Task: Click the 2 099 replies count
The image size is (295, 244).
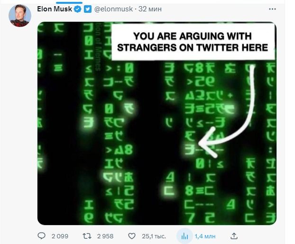Action: [x=60, y=235]
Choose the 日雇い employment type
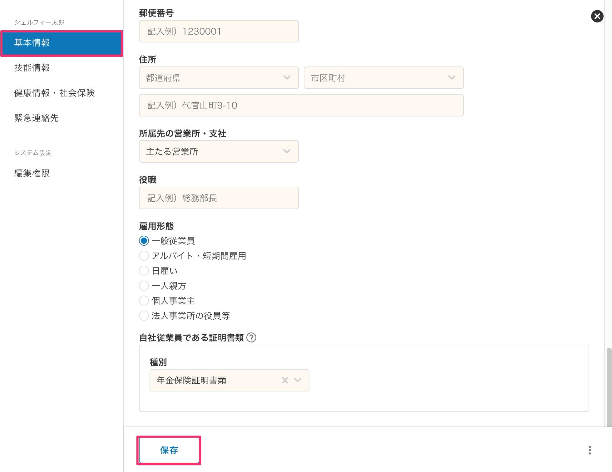Screen dimensions: 612x472 [x=144, y=271]
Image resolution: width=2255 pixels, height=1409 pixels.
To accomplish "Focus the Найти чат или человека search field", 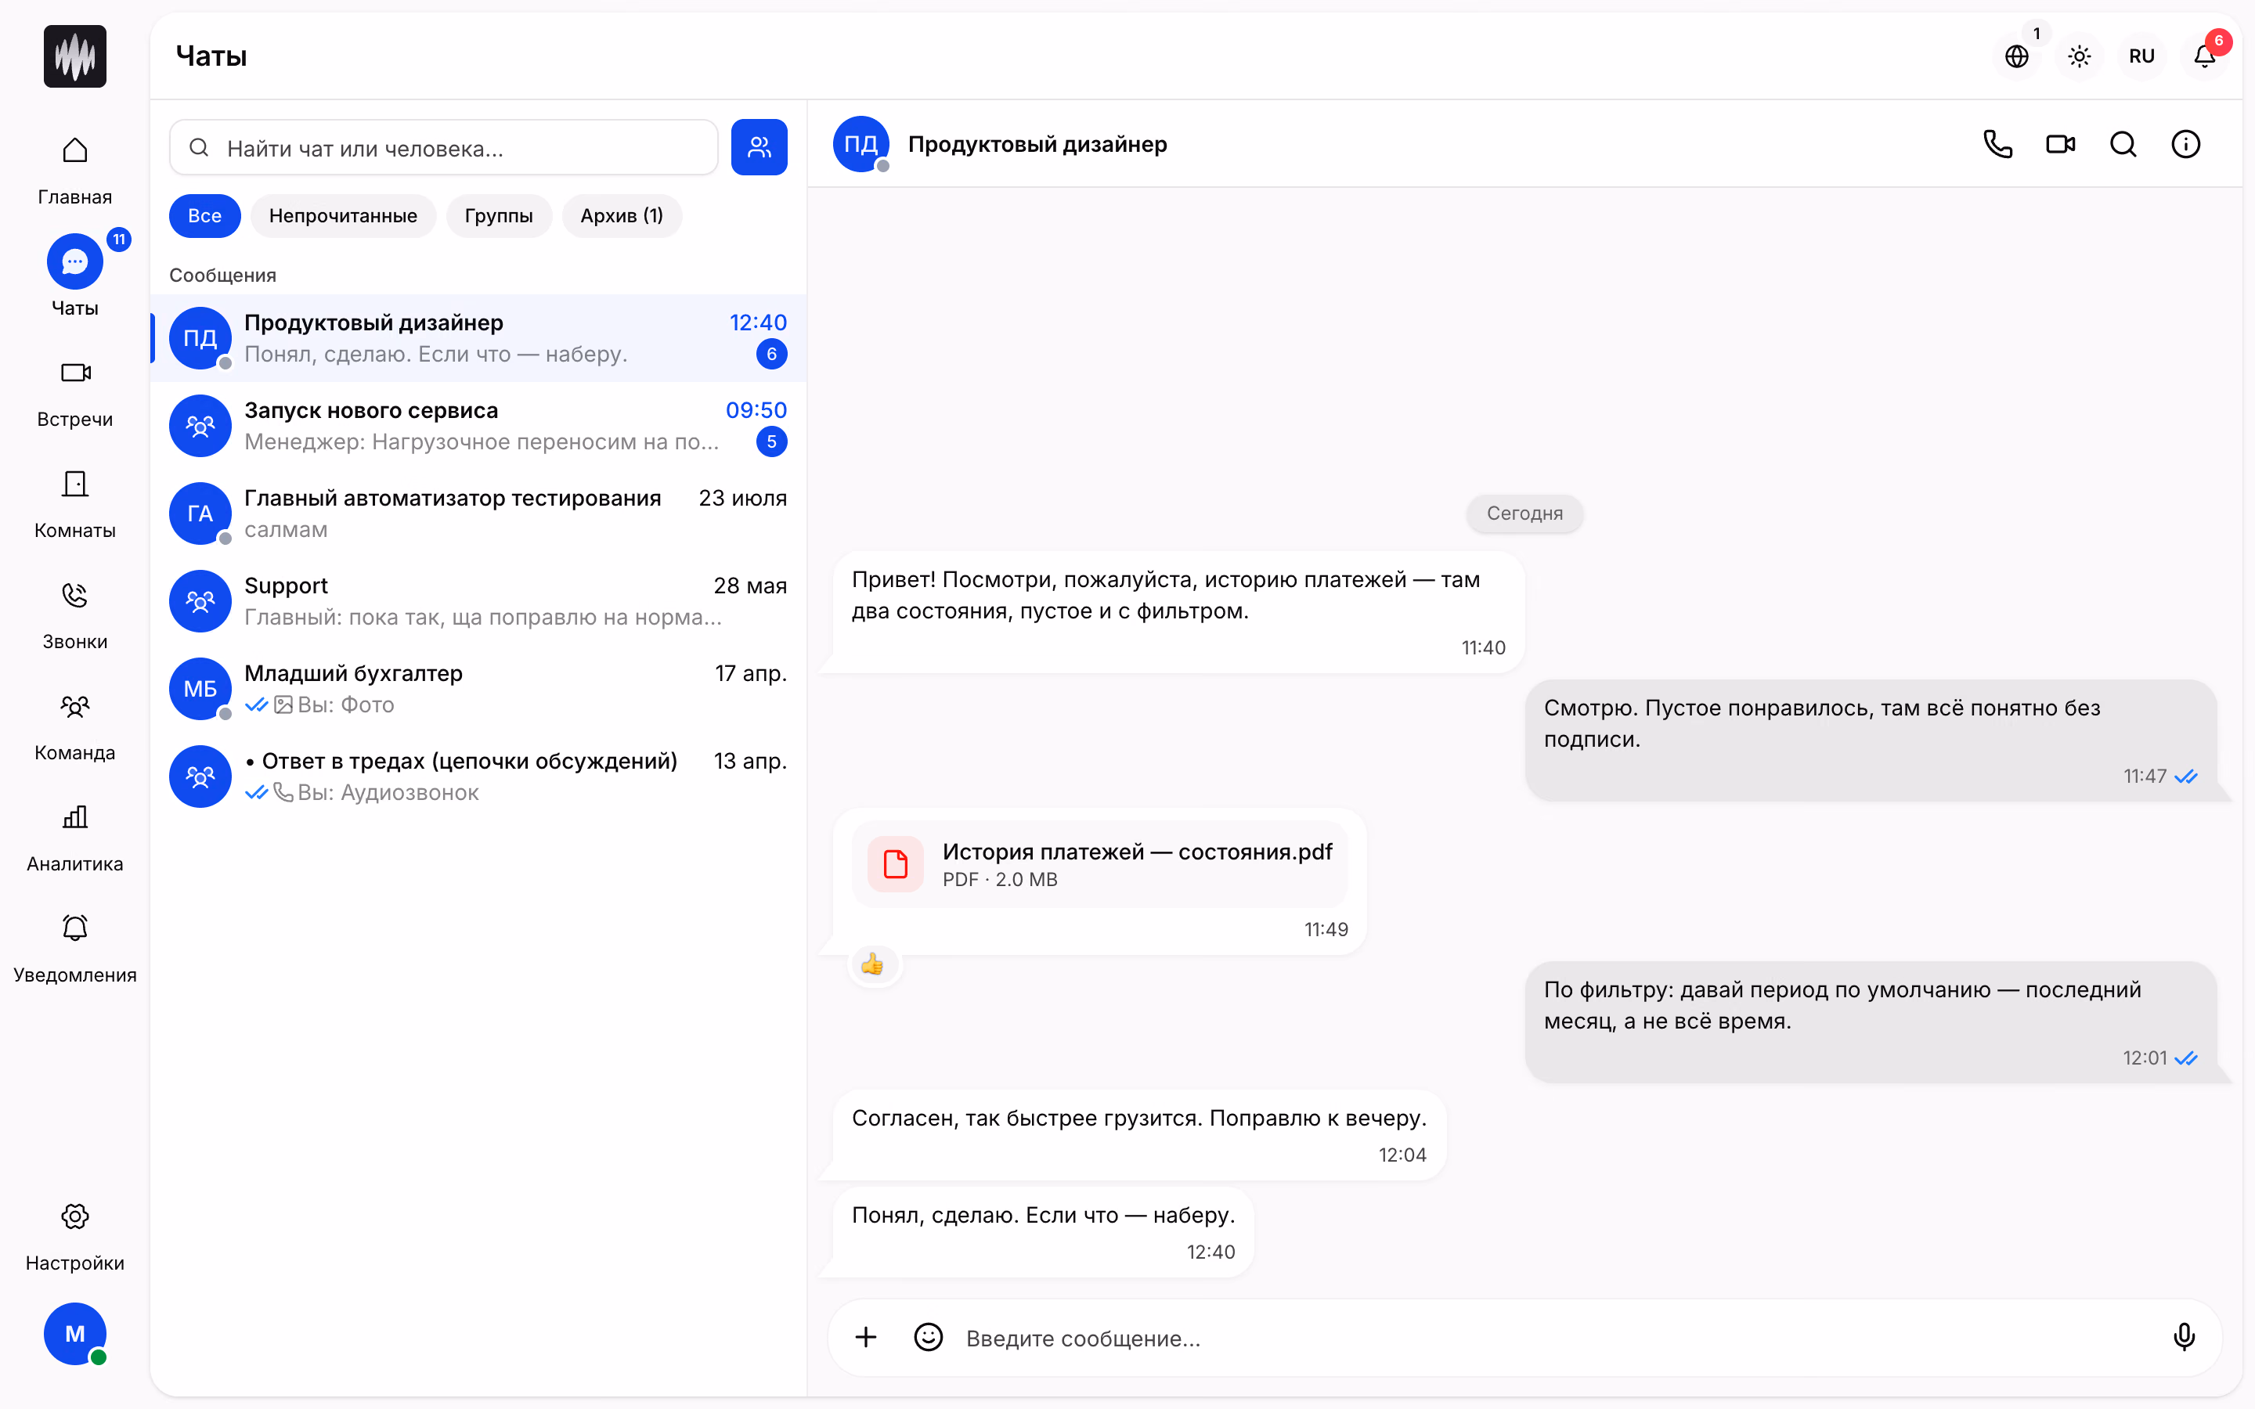I will pyautogui.click(x=444, y=147).
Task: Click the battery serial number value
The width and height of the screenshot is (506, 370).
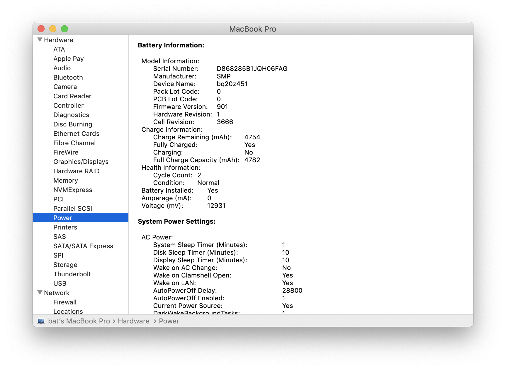Action: (x=252, y=68)
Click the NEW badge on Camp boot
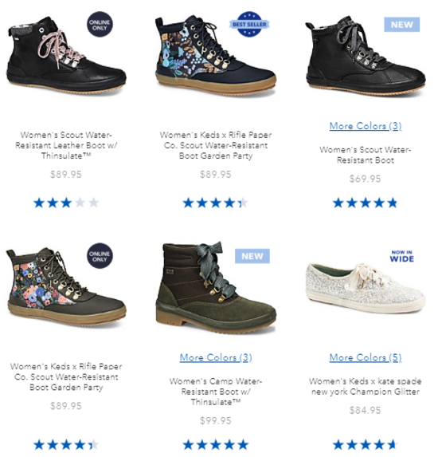This screenshot has height=457, width=438. click(x=252, y=256)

══════════════════════════════

**Problem statement:** Extract every line of the entries above that contains the word "Task", and copy each one in full.

**Solution to this problem:**
Task: Click the 2 099 replies count
Task: Click the battery serial number value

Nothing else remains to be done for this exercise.